Developing Entrepreneurial Leadership is not about encouraging loose-canon entrepreneurs. It is about instilling the confidence to think, behave and act with entrepreneurship in the interest of fulfilling the intended purpose of the organization to the benefit of all the stakeholders involved. Entrepreneurship involves more than an individual. It involves whole teams engaged in a process of willingly working together, to create, implement, drive and follow through an innovative idea that delivers measurable value.

If the most competitive ingredient that a business has is its people, then it follows that the greatest benefit to a business is to have decisive confident people who readily take ownership for what they do. Business involves expectations. Business growth demands high expectations. Non-ownership-thinking hopes for the best, conversely, a self-employed mentality expects the best. Which culture would best serve a corporation?

If it is the nature of employee-ship to have low expectations and the nature of the entrepreneurship to set high expectations, then the task can be nothing short of evolving the former into the latter.

Corporate Entrepreneurial Leaders encourage their people to take initiatives and go further than might be expected of them, whether dealing with a request from a customer, a brief from a client, or supporting a colleague. They must regularly look beyond the horizon themselves. Indeed Corporate Entrepreneurs must have:

Insight for what the future will be;
Intuition for making the right decisions;
Initiative for taking required ownership;
Innovation for creating differently;
Integrity for following through correctly;
and, very importantly…
Individuality for accepting ownership;

Business is the great modern arena for us to express our vocation and develop our potential. Re-instilling the spirit of entrepreneurship into corporate management is the most effective way to reassure all stakeholders, re-energize leader, revitalize talent and re-cultivate the reward of reputable success.

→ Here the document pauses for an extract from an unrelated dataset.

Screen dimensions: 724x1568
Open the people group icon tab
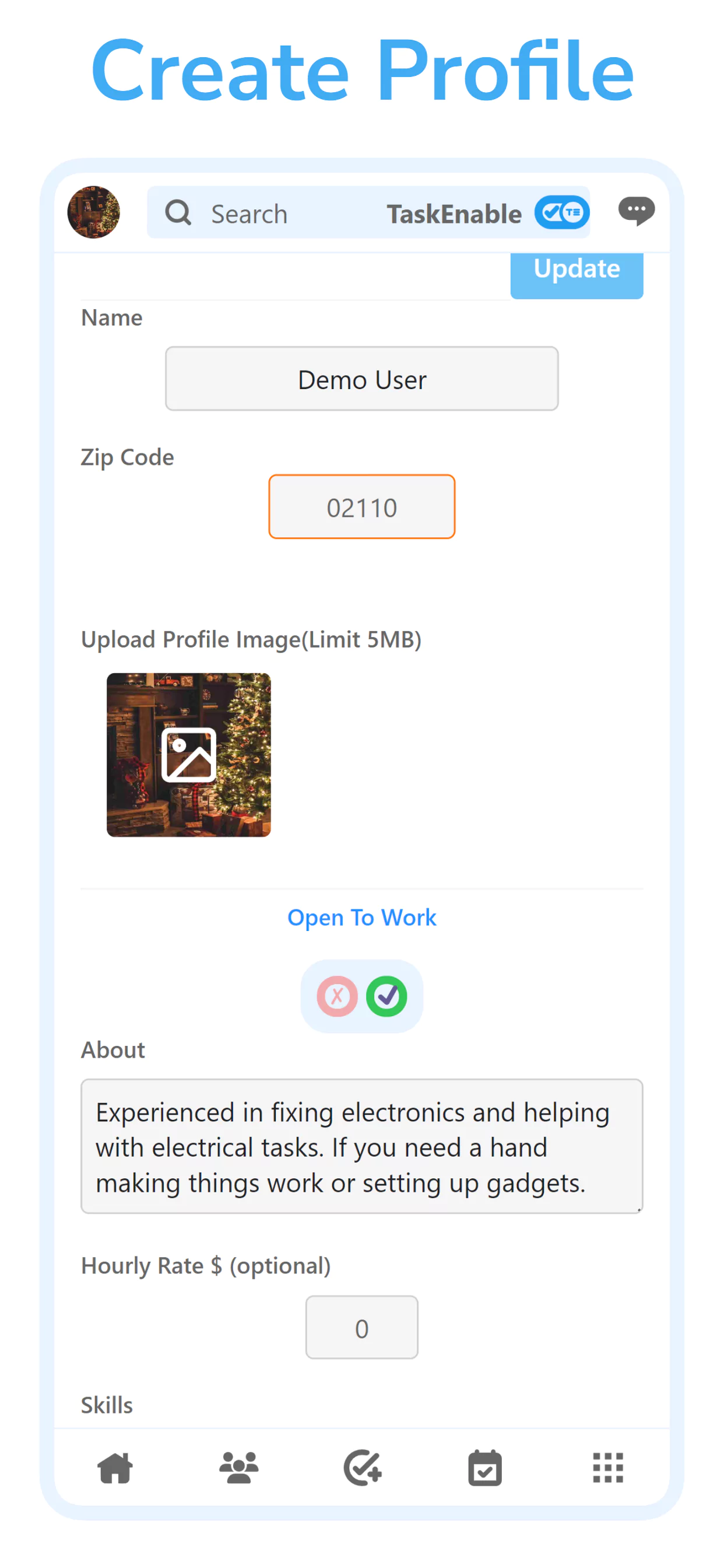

Organizations must develop a new equilibrium between entrepreneurial thinking and their established structure. Few business models are today relevant. Perhaps the most appropriate metaphorical model is the gyroscope because of its ability to stay in balance irrespective of its angle or direction. With each strategic direction the whole company moves while maintaining balance.

What are good examples of Corporate Entrepreneurial Leaders? In technology, Steve Jobs of Apple; in finance, Michael Spencer of ICAP; in marketing Sir Martin Sorrel of WWP. Perhaps the greatest of the 20th Century was Konusuke Matsushita who encouraged his executives ‘to think like an entrepreneur, not a hired hand.’ At the Matsushita Electric Company in Japan, he created an entrepreneurial climate that was conducive to seeking opportunity, advancing innovation, developing leadership and giving service. It was this culture that led to the creation of numerous brands including Panasonic.

Corporate Entrepreneurial Leaders must fully embrace the responsibility to develop their people and in turn their creativity, initiative and leadership potential to the full. Because the future belongs to those organizations that are friendly yet fearless, experienced yet innovative and established yet entrepreneurial.